Punctuation in OET Writing: What Examiners Mark and What They Miss

Punctuation in OET writing affects Language marks and clinical clarity. This guide covers commas, semicolons, colons, and apostrophes in professional OET letters — with before/after examples from common errors.

By Dr Mariam's team 3 min read
Punctuation in OET Writing: What Examiners Mark and What They Miss

Punctuation is one of the quieter Language failures in OET writing. Candidates focus on grammar and vocabulary, and punctuation errors accumulate in the background — a missing comma here, an incorrect apostrophe there — until the pattern is consistent enough to affect the Language band. This guide covers the four punctuation marks that matter most in professional OET letters, and the clinical conventions that differ from everyday English.

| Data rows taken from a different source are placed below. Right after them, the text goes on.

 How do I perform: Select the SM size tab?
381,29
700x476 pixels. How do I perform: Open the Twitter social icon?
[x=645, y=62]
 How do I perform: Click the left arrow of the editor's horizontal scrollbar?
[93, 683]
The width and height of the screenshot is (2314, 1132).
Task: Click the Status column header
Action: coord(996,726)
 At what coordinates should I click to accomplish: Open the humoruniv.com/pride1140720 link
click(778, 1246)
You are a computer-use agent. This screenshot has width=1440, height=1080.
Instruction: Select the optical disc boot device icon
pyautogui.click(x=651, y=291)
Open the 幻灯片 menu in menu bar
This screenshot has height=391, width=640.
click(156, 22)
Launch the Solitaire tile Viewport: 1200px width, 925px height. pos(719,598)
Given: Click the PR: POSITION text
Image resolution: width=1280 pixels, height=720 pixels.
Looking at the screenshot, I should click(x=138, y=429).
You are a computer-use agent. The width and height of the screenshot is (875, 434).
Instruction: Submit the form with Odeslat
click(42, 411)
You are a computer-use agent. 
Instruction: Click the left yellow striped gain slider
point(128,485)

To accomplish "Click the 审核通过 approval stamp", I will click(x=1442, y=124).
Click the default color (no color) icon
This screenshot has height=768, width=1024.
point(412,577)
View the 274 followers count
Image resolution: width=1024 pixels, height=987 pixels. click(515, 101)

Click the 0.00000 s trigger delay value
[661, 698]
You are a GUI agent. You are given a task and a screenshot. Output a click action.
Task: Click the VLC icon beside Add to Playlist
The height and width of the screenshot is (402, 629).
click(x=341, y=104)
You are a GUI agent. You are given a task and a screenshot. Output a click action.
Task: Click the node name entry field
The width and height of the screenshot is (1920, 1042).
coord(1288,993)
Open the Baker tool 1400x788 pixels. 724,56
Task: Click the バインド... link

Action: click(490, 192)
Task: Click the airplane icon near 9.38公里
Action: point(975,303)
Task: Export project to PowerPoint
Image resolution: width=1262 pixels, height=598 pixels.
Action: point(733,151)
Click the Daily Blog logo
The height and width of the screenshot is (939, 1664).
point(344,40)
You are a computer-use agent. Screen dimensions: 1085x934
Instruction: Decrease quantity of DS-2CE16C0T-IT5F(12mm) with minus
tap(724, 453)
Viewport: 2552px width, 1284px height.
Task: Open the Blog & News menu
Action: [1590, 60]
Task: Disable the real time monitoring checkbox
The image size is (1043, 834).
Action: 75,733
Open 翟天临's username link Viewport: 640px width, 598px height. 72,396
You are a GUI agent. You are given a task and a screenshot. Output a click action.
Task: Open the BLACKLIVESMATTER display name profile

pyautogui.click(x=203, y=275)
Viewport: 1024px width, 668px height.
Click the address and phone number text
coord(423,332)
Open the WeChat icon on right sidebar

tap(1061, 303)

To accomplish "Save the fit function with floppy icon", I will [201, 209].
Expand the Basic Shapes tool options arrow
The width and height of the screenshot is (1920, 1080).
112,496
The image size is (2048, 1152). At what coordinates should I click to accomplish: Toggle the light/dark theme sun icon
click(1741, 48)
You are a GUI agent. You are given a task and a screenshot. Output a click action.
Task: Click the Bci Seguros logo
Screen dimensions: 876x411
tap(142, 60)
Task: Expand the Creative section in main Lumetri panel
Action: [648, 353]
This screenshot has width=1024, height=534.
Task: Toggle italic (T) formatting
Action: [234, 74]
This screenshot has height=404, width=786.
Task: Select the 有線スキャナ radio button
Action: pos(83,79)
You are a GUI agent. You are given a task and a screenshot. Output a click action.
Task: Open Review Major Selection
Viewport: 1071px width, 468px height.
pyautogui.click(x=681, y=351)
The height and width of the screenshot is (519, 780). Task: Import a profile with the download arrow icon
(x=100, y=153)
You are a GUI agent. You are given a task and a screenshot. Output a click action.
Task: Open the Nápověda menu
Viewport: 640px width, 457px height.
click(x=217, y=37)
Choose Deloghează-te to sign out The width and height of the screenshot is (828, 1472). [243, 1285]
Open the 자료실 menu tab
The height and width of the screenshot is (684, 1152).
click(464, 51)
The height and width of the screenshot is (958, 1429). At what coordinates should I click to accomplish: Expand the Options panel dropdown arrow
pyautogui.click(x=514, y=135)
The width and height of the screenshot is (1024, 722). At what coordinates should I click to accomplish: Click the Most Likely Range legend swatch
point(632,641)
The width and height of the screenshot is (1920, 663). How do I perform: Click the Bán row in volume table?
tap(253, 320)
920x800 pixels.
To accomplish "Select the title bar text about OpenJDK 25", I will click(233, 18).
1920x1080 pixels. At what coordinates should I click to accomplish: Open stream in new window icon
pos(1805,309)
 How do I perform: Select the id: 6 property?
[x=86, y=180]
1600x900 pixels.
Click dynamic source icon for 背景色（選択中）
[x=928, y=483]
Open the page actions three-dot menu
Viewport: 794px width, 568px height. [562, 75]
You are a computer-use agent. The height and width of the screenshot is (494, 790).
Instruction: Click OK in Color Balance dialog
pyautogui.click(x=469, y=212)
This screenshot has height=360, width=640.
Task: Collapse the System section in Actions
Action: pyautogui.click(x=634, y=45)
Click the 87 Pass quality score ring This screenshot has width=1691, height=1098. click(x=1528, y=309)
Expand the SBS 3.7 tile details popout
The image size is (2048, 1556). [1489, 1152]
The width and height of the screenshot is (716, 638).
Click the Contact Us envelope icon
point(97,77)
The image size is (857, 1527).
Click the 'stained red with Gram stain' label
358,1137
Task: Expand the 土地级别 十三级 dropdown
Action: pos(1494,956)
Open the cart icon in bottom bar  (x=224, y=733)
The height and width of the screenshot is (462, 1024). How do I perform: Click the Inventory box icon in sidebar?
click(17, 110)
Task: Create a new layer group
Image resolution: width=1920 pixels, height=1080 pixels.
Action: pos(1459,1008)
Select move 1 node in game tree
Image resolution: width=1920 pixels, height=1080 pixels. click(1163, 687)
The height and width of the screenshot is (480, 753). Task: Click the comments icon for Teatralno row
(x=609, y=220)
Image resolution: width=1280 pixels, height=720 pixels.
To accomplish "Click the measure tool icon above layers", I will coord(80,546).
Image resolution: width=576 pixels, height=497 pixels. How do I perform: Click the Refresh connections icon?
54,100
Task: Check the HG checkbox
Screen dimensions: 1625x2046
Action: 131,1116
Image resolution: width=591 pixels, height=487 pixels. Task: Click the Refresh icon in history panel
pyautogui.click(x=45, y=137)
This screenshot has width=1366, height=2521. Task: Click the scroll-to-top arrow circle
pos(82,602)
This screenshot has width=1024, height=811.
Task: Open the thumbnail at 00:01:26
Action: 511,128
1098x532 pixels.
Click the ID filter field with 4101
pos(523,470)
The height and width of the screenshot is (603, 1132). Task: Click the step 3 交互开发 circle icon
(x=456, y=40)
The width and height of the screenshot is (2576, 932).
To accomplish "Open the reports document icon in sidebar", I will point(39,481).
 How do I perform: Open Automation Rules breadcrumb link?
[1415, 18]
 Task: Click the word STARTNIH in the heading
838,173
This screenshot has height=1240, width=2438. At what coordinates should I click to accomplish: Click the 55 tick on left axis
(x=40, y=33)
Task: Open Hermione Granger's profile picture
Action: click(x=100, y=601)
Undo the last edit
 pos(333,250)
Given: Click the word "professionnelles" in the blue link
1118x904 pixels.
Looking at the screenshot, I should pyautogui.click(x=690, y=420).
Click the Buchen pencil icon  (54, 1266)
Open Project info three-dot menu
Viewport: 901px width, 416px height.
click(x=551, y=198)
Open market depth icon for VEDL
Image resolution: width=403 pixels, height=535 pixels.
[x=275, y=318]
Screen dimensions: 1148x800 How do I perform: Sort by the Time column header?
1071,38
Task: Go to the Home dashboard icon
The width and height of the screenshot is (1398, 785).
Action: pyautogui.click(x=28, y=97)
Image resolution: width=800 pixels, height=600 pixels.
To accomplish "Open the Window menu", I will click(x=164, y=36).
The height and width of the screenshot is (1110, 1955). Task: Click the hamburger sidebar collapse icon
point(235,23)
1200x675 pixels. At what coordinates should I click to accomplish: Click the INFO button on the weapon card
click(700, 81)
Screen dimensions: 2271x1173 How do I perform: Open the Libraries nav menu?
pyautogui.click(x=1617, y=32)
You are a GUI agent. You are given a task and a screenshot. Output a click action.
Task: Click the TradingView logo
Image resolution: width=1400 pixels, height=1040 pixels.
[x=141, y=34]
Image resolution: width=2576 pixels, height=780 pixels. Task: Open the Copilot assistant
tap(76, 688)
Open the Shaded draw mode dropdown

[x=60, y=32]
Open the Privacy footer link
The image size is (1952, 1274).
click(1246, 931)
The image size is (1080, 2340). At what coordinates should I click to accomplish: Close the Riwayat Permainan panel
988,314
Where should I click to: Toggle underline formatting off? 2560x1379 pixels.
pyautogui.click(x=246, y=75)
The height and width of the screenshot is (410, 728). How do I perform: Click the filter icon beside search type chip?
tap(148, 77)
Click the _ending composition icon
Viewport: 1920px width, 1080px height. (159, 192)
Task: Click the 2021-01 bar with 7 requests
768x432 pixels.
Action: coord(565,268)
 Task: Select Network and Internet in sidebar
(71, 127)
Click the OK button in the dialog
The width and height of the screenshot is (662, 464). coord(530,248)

For the full Language criterion, read the OET writing criteria guide.

How examiners assess punctuation

Punctuation is not assessed separately — it falls under Language, alongside grammar, vocabulary, and spelling. The marking rubric distinguishes between occasional errors and systematic errors. Systematic errors (the same type of mistake appearing several times in one letter) push the Language band down; occasional errors in an otherwise clean letter do not.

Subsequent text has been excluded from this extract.